デカルト、ライプニッツ、ニュートン、ロバート・フラッドなどなど薔薇十字団に関わったとされる 数学者・科学者・哲学者は数多く、この秘密結社がヨーロッパの深層の歴史と関わっていたことは、 疑い得ないにしてもその実態はやはりすべては謎として残されたままです。」
また、講座の後半の質問時間にはデーブスさんは「アジア人と古代の霊性」「日本人の課題」など 興味深いお話をされました。同じアジアでも中国は大陸系の文化もコリアは半島系、日本は島国 の文化で体質は微妙に違うのだそうです。また第五文化期は同時代性の強い時代なので世界各地の 地域性よりも人間の普遍性に重きがあるのだそうです。 西洋、東洋と分けすぎる必要は薄れているとも。

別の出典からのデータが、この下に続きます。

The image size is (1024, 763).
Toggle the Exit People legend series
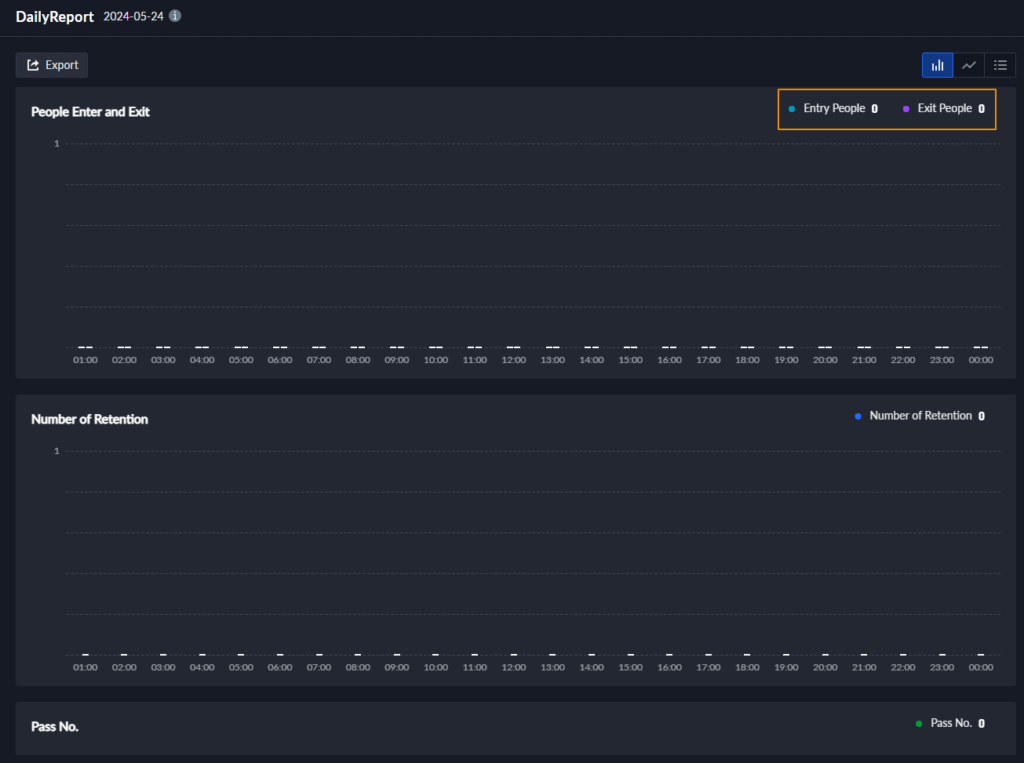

また「わたしたち日本人の現代の課題はなんですか?」との質問に 「日常の小さな不安を克服する力を養うこと」と語られました。
ドイツとアジアを両面から見ているデーブスさんはこの度の東日本大震災で見せた日本人の粘り強さ や底力、火事場の馬鹿力に驚嘆する一方で、平時に細やかで繊細で時には些細なことで不安を 抱きやすいナイーブさを併せ持っているメンタリティに注目している様子。 一端ことが起きたら「腹がすわって大胆になる」一方で小さなことでくよくよする日本人と言うのも 当たっているかなと思いました。
竹下さんによればそんなテーブスさん自身もきわめて頑固で論理的で「自分のポリシーは何が あっても曲げない」というどんなドイツ人よりもドイツ的なのだと言います。
しかし、その語り口は、徹頭徹尾熱っぽく、オブシェクティブかつ東洋的でドイツなんだか日本人 なんだかわからないという不思議な魅力がありました。 ひとつひとつ風呂敷包みをていねいに開いてゆくような礼儀正しい人あたりは日本のどこでも 通用しそうでした。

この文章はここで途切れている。